====== EXCERPTED RECORDS ======

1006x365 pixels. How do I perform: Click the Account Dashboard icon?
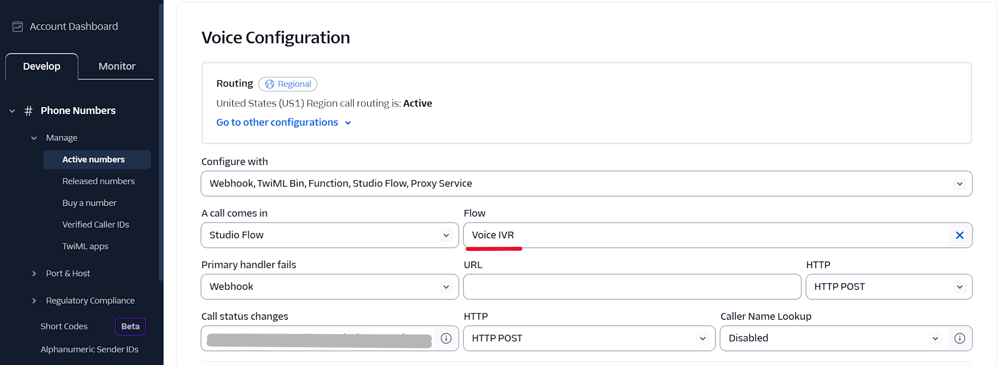[18, 27]
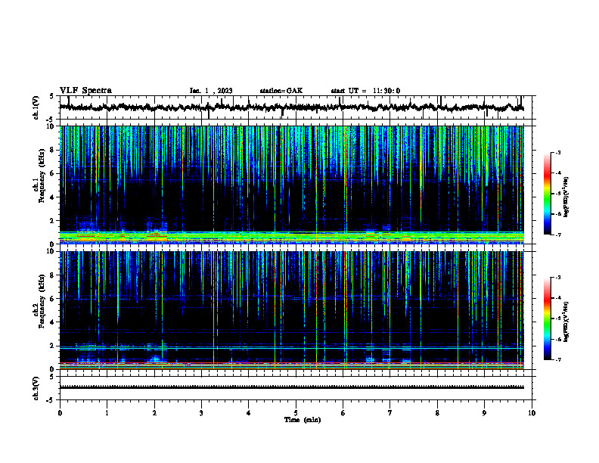Screen dimensions: 599x463
Task: Click the ch.1(V) waveform axis label
Action: tap(36, 107)
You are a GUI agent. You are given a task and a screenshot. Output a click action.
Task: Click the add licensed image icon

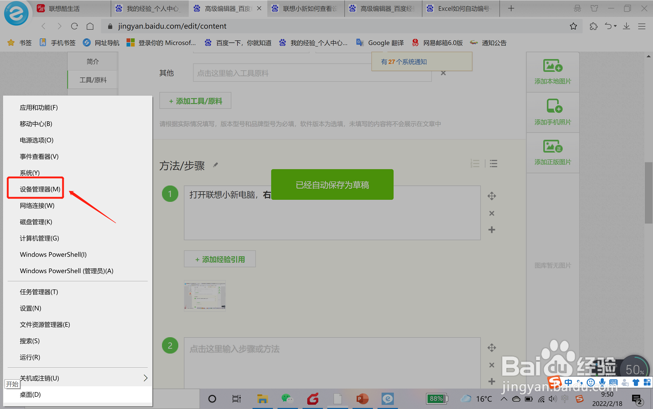tap(552, 147)
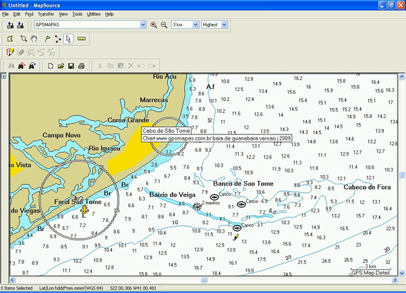
Task: Toggle the Distance/Bearing ruler tool
Action: (81, 38)
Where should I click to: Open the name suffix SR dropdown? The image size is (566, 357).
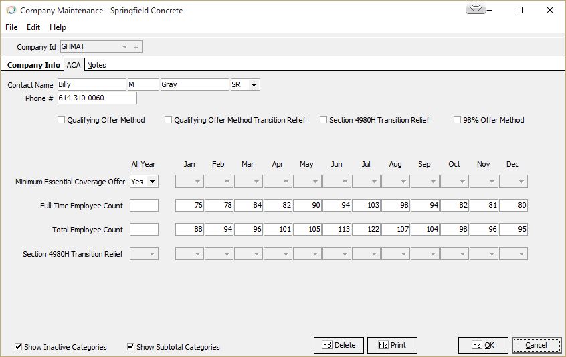tap(254, 85)
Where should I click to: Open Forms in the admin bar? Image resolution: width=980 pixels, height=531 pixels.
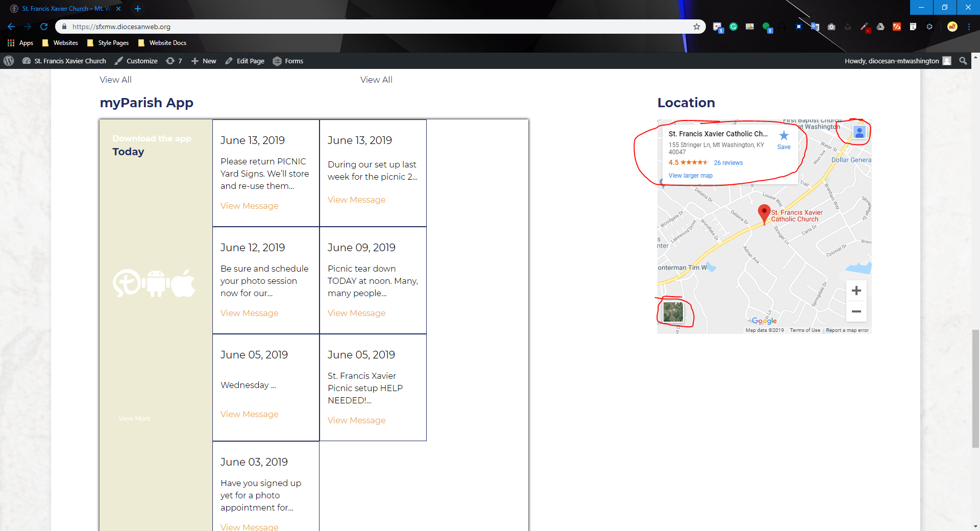point(288,61)
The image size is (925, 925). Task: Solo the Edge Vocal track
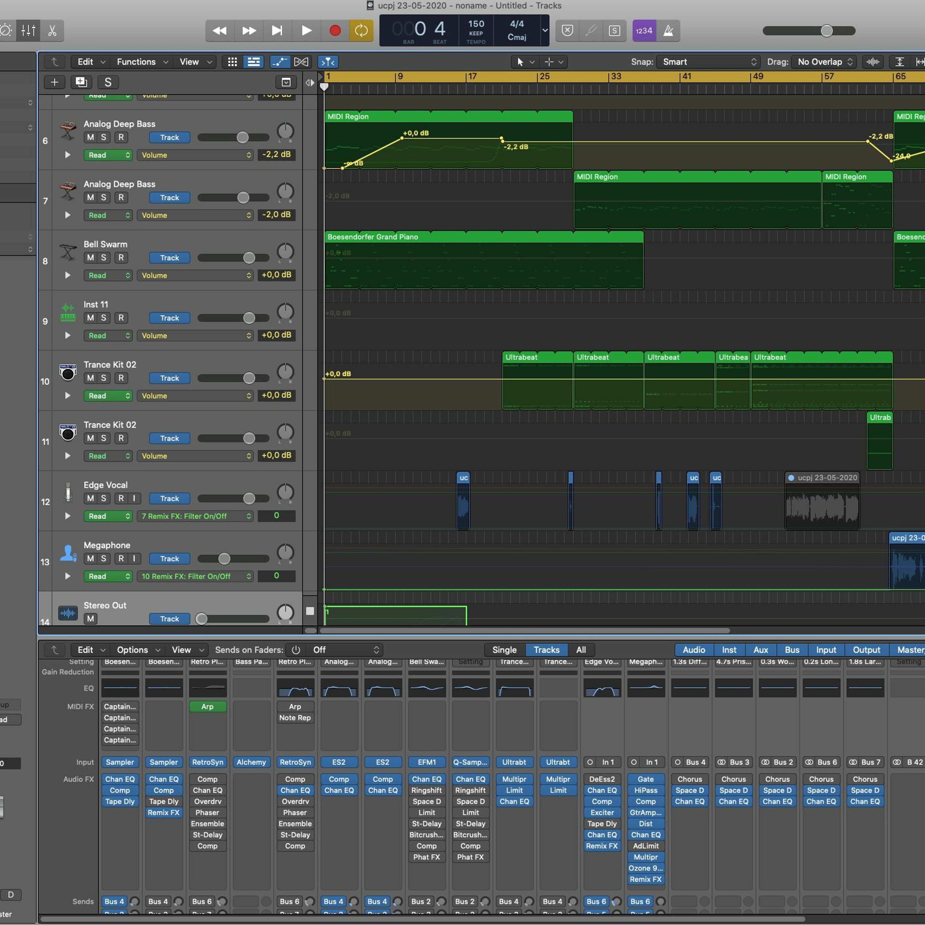coord(103,498)
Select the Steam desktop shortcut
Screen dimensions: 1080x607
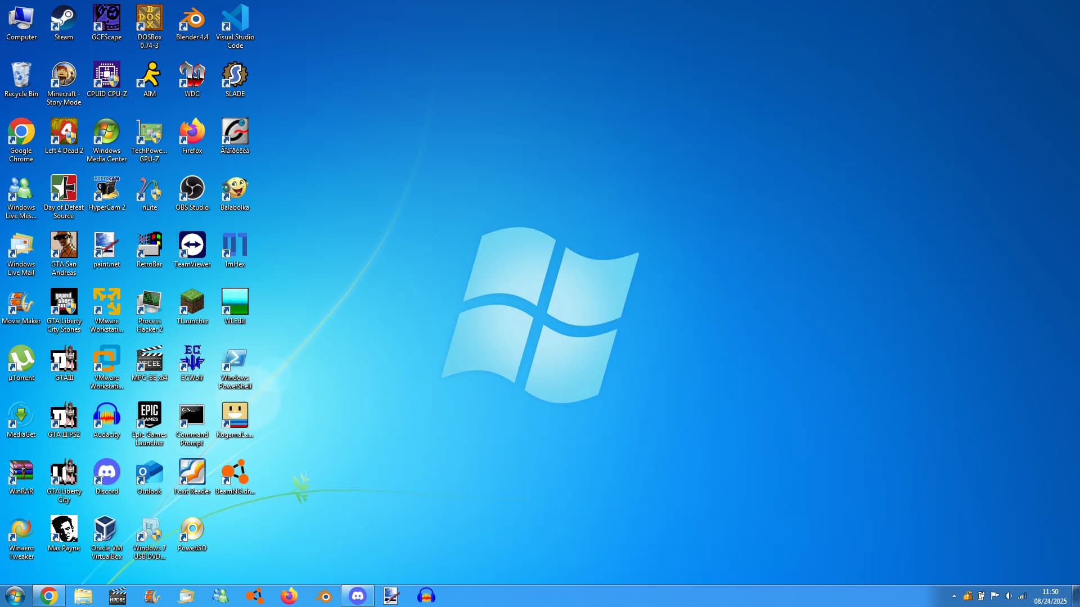tap(64, 20)
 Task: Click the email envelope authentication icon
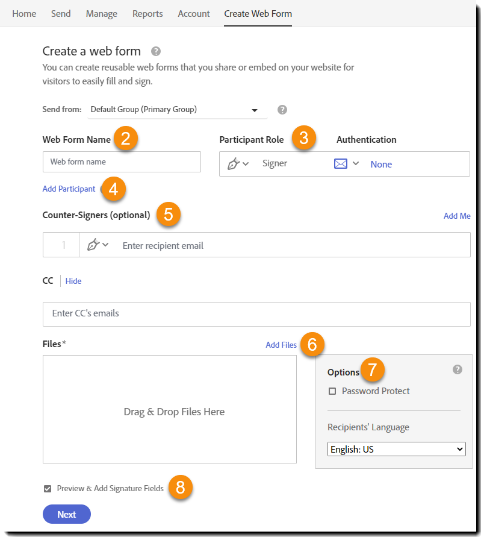coord(341,163)
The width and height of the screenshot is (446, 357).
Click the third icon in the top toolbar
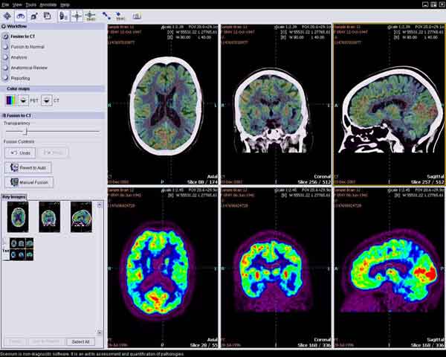[34, 15]
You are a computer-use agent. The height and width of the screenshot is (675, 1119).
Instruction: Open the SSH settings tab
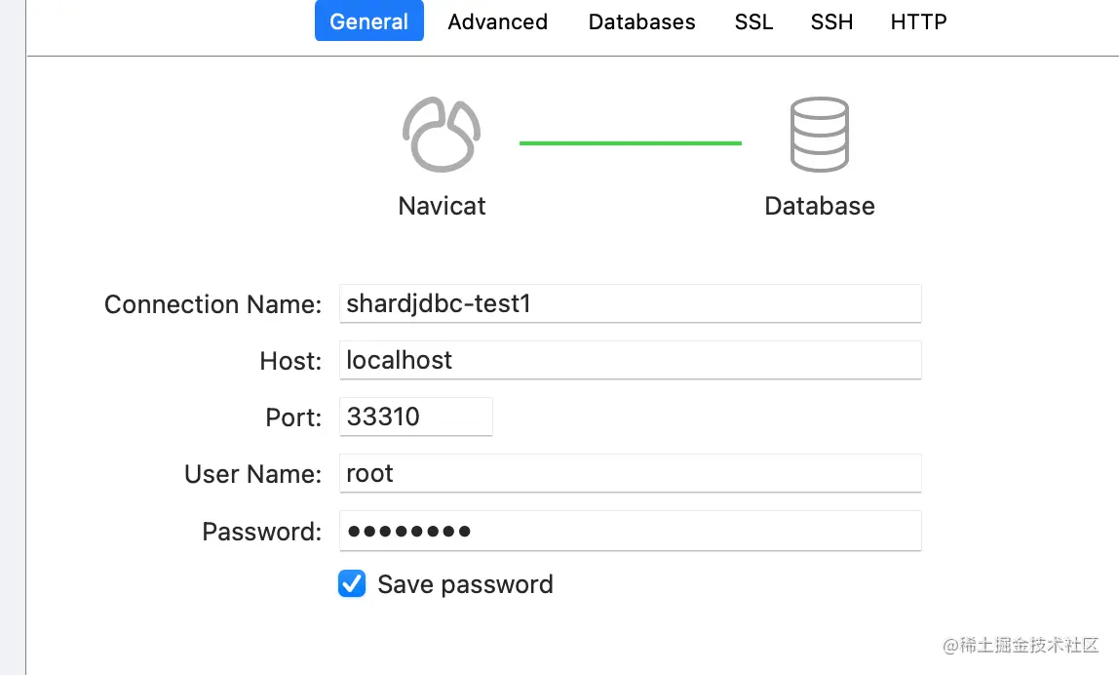click(x=831, y=21)
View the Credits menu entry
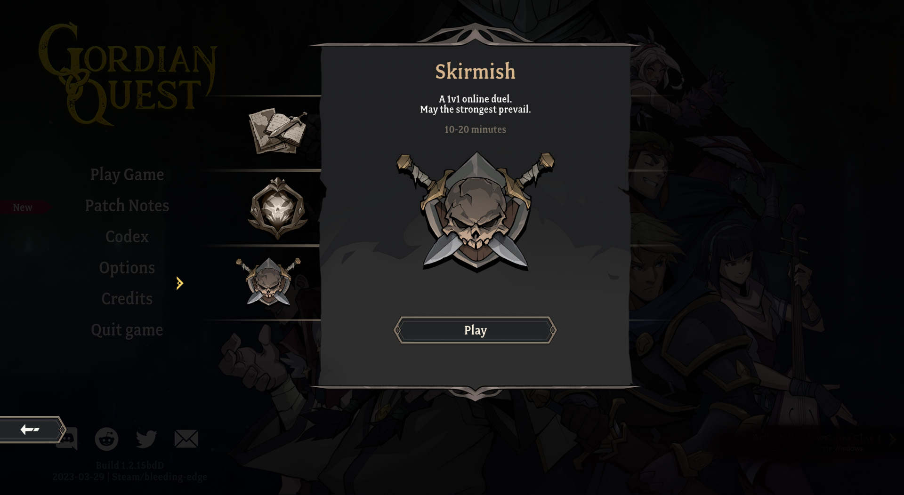 click(x=127, y=299)
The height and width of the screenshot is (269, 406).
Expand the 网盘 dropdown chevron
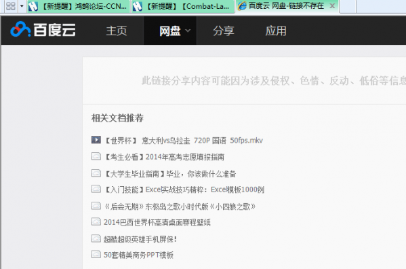[188, 31]
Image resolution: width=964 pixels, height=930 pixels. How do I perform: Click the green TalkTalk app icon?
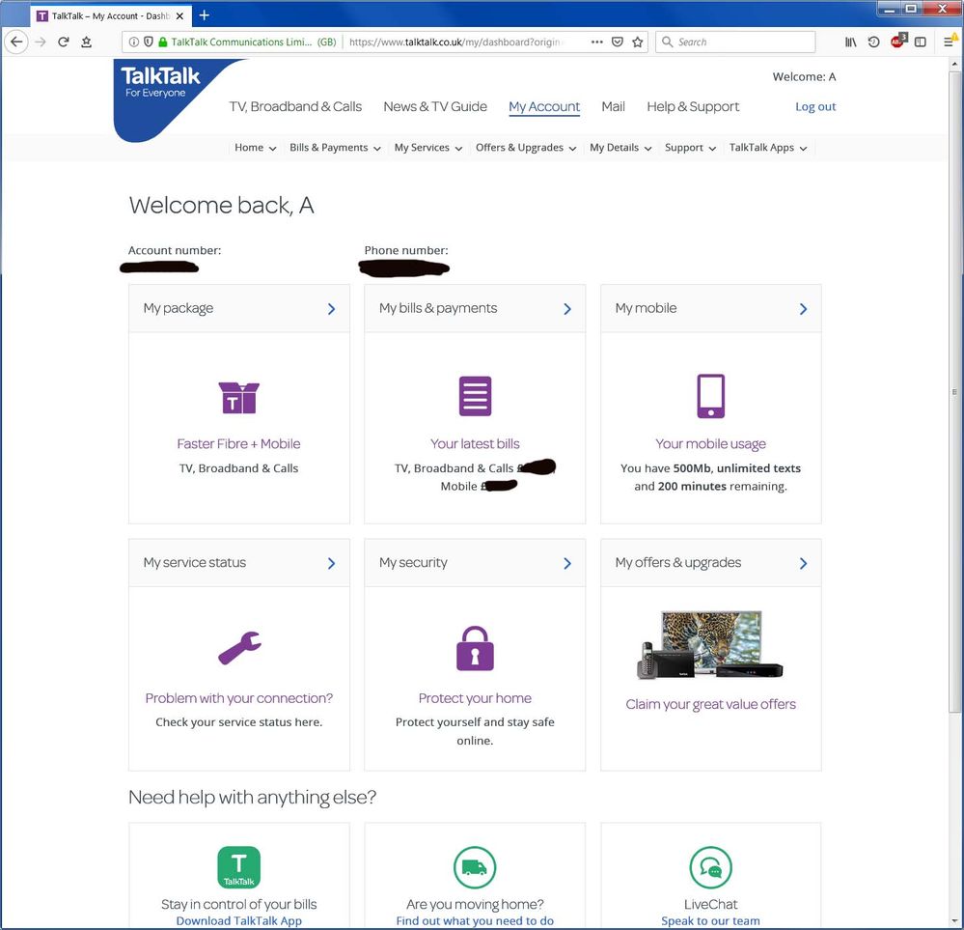point(238,866)
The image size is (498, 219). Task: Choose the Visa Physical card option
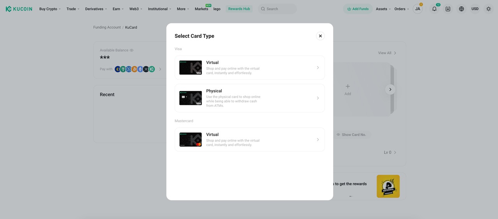coord(249,98)
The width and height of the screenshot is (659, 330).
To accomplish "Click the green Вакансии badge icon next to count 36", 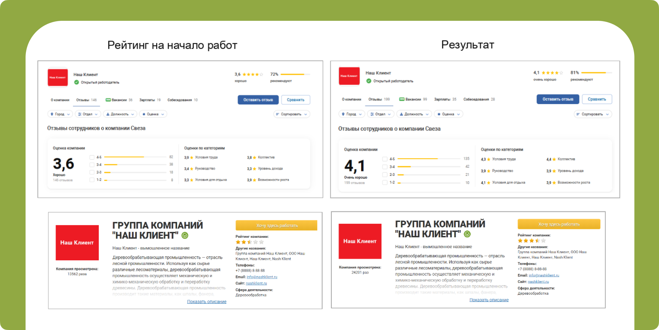I will point(108,100).
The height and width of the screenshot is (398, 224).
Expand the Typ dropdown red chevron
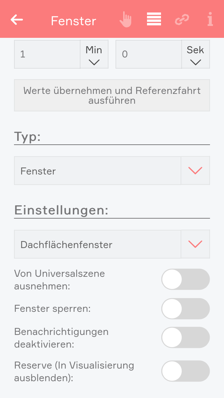coord(195,171)
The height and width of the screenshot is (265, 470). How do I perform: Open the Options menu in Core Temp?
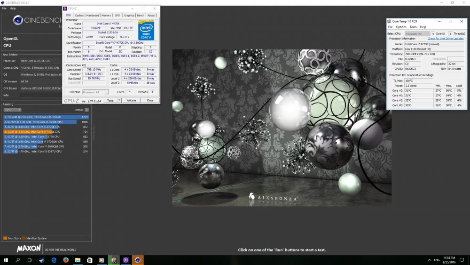point(401,27)
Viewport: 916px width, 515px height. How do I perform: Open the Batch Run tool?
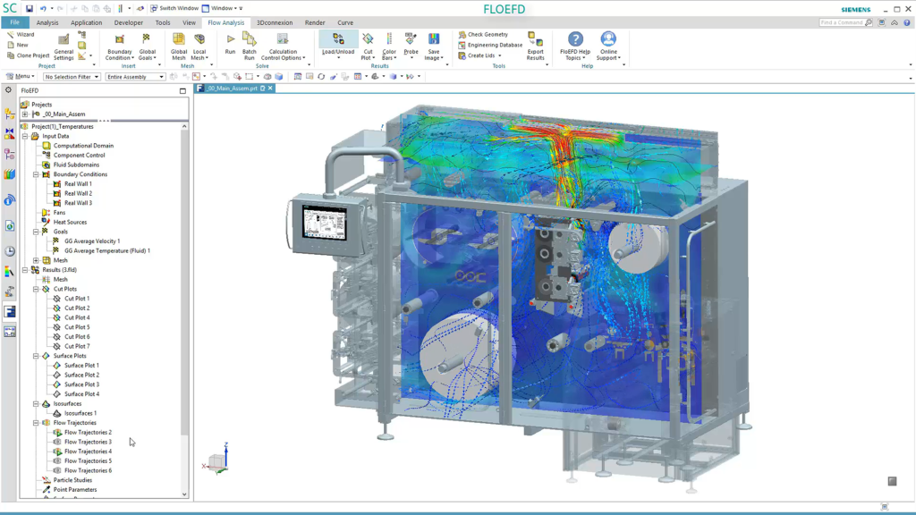(x=249, y=39)
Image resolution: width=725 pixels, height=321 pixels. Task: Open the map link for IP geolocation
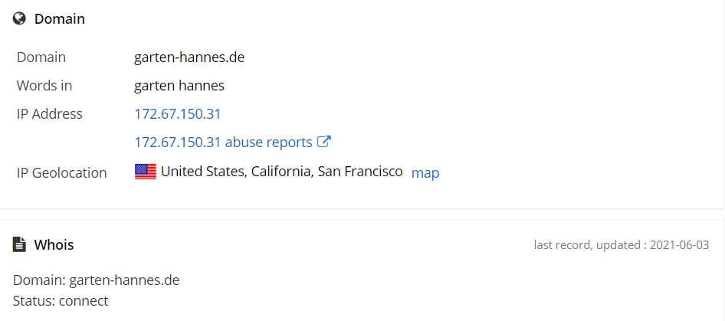tap(425, 173)
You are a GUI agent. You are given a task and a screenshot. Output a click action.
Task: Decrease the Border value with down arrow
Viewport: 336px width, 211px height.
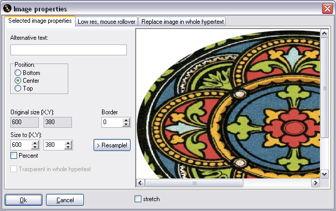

======

# THE EXERCISE:
Rewrite the entries from the line holding "The width and height of the screenshot is (446, 357)." through the line holding "click(x=127, y=299)", inclusive, with "screenshot" replaced by "image" and all else unchanged. Leave the pictures out of your answer.

# SOLUTION FOR THIS TASK:
The width and height of the image is (446, 357).
Click the third icon in the top toolbar
[34, 15]
You are a computer-use agent. The height and width of the image is (675, 1119).
Instruction: Open the SSH settings tab
click(x=831, y=21)
View the Credits menu entry
 click(x=127, y=299)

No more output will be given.